Learning together: Science and Inuit Qaujimajatuqangit join forces to better understand Iqalukpiit/Arctic Char in the Kitikmeot region
N. Thorpe, J.-S. Moore, and the Ekaluktutiak Hunters and Trappers Organization
The Ekaluktutiak Hunters and Trappers Organization documented Inuit Qaujimajatuqangit (IQ) of Arctic Char (iqalukpiit). This project on Arctic Char IQ—traditional knowledge—was part of a collaborative effort with the Ocean Tracking Network and Fisheries and Oceans Canada to study marine migrations of iqalukpiit. Local youth were trained to interview nine elders from the community and document IQ on iqalukpiit. Following the interviews, an Elder-youth camp was held at the traditional fishing site of Iqaluktuuq (the Ekalluk River) in August 2016. The event included community members, fisheries biologists. and social scientists. This community-led project recorded IQ through reports and a video-documentary. It also built local capacity and bridges between generations and disciplines. The Elder-youth camp provided an opportunity for healing on the land and facilitated new insights into iqalukpiit migrations. Together, these outcomes are instrumental in redefining a relationship between people and fish in a changing Arctic.

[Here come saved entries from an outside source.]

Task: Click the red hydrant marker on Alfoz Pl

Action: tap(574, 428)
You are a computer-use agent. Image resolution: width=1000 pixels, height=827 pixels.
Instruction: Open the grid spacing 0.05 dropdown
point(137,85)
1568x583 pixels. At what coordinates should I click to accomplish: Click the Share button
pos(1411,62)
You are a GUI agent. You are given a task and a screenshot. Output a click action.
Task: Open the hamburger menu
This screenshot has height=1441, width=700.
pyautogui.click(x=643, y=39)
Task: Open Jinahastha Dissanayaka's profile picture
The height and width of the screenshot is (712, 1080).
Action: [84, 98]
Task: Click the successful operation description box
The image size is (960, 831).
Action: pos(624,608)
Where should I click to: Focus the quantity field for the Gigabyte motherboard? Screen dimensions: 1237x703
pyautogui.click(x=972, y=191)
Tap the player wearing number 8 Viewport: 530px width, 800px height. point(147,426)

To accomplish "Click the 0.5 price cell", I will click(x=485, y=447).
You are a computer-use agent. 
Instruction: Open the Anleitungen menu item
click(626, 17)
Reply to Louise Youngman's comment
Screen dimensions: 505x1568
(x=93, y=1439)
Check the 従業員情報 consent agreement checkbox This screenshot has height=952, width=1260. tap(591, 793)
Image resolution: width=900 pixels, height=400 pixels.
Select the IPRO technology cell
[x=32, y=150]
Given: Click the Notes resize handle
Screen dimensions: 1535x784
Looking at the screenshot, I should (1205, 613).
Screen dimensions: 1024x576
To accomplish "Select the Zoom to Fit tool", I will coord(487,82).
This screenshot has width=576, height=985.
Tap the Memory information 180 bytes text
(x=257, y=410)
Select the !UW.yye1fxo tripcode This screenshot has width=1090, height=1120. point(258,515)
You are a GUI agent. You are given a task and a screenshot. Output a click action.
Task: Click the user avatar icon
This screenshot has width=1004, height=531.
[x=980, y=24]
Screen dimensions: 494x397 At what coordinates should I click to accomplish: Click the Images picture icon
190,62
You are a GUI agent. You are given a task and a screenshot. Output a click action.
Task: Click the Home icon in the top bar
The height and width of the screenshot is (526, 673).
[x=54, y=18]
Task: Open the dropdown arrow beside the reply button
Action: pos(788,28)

While the goal of the camp was to document iqalukpiit IQ, a more significant goal emerged upon arriving at Iqaluktuuq. People experienced an emotional homecoming that triggered powerful memories of forcibly leaving the land. It also led to a painful realization that subsisting off the land is challenging today given the many competing pressures that people face. Healing together on the land became more important than the iqalukpiit discussion. In spite of this profound context, shared learnings still occurred. For example, a local expert shared a crucial observation on fish migration behaviour and temperature regulation that inspired scientists to analyze their data differently. This ultimately led to new insights into the mechanisms driving the observed behaviour. Such community and agency collaborations, particularly on the land or in the field, may contribute to better environmental understandings. It may also contribute to reconciliation and healing among and between disciplines, generations, and peoples.